AggregationLabel returns the output column name for an aggregation, matching the labelling used by the streaming and buffered paths in Processor.Process. Empty label falls back to "<TYPE>_<Field>".

func CanChainRequest added in v0.10.0

func CanChainRequest(req *types.Request, schema *encoding.Schema) bool

CanChainRequest reports whether a request is eligible to participate in a ProcessChain stage. A request qualifies iff:

  • It passes the existing mergeable gate (CanMergeRequest), i.e. its online state can be merged across partitions of the input.
  • Every aggregator emits a single scalar value per output row (FREQUENCY emits a map; MODE emits a string — both are excluded from chain output until a richer downstream-schema synth lands).

The chain executor calls this before each stage. A failing stage surfaces PULSE_CHAIN_NOT_MERGEABLE with the stage index in details.

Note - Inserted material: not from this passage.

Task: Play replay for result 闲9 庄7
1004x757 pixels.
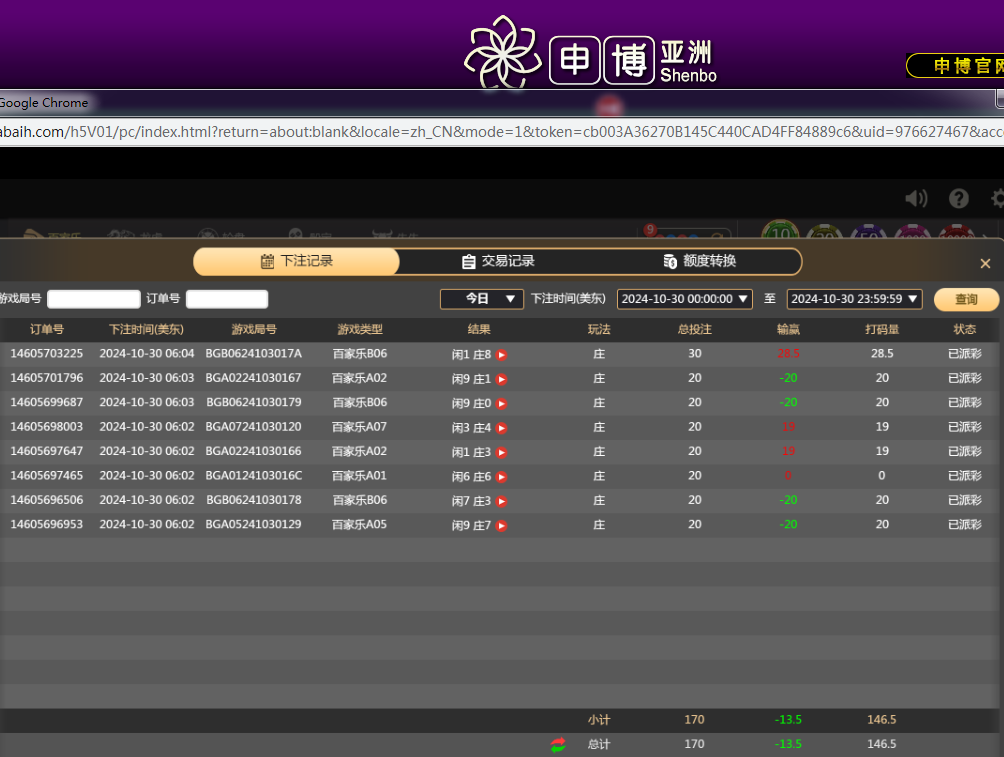Action: (x=502, y=526)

func CanMergeRequest added in v0.8.0

func CanMergeRequest(req *types.Request, schema *encoding.Schema) bool

CanMergeRequest reports whether a request's online state is mergeable across input partitions — the gate that the per-shard parallel reducer in service/shard_reduce.go consults before fanning out work across a worker pool. Returns true iff every aggregator, grouper, and filterer is mergeable AND the request contains no windows, no features, no regressions, no tests, no two-pass attributes, and no decimal-typed aggregation targets. A nil/empty aggregation list returns false (nothing to merge).

Mergeable is a strict subset of Streamable. Custom extension operators are conservatively treated as non-mergeable (the merge surface is not yet exposed on the extension registration struct).

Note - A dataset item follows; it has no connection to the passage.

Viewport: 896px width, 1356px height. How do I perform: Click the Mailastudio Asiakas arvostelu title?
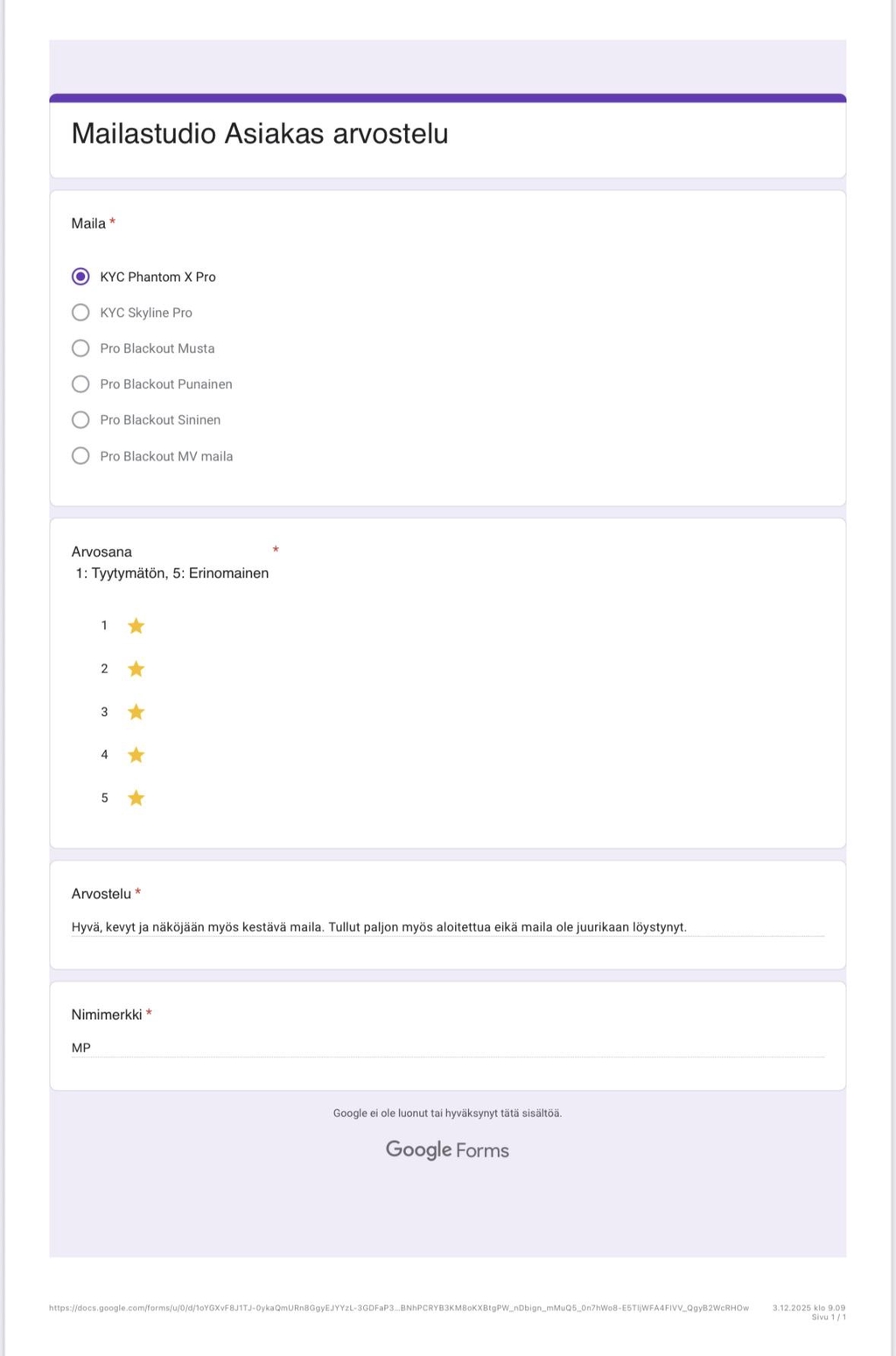pyautogui.click(x=260, y=134)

func CanStreamRequest added in v0.2.0

func CanStreamRequest(req *types.Request, schema *encoding.Schema) bool

CanStreamRequest is the exported parity hook used by tests in descriptor/ (which cannot import processing) to confirm that a PredictResult.Streamable value matches the runtime gate. Application code should rely on PredictResult.Streamable, not this helper.

func ChainOutputSchema added in v0.10.0

func ChainOutputSchema(req *types.Request) (*encoding.Schema, error)

ChainOutputSchema synthesises the schema produced by a mergeable chain stage. The returned schema is purely in-memory — no byte layout — and is intended for downstream stages constructed via SliceIterator over RecordsFromChainRows.

Layout:

  • One categorical_u32 field per Group entry (named grp.Field), with an empty Dictionary that the caller populates as rows are materialized.
  • One f64 field per Aggregation entry (named via AggregationLabel).

Row-local attributes (FORMULA, DATE_PART) feed aggregators but do not surface in the streaming/grouped output today, so they do not appear in the chain schema. ByteOffset / BitPosition are zero across the board because the schema is never serialised.

func EnableReuse added in v0.2.0

func EnableReuse(iter RecordIterator)

EnableReuse opts the iterator into per-row Record reuse if it implements ReusableIterator. Safe no-op for iterators that do not support reuse (e.g. SliceIterator, whose records already exist as independent values).

func FormatJoinKindError added in v0.10.0

func FormatJoinKindError(kind string) string

FormatJoinKindError surfaces a unified "unsupported kind" message for callers that want to print the rejection reason themselves. Unused today; reserved for the upcoming outer/left/anti landings.

func IsDecimalAggregationSupported added in v0.2.0

func IsDecimalAggregationSupported(agg types.AggregationType) bool

IsDecimalAggregationSupported reports whether agg has a decimal-aware implementation.

func JoinedSchema added in v0.10.0

func JoinedSchema(left, right *encoding.Schema, spec *types.JoinSpec) (*encoding.Schema, error)

JoinedSchema synthesises the schema produced by a single inner hash-join attached to a Request. Left fields appear unchanged; right fields are prefixed with spec.As (when set) and validated for collisions against the left side. The returned schema has no on-wire byte layout — like ChainOutputSchema, it exists to satisfy downstream operator lookups against an in-memory SliceIterator.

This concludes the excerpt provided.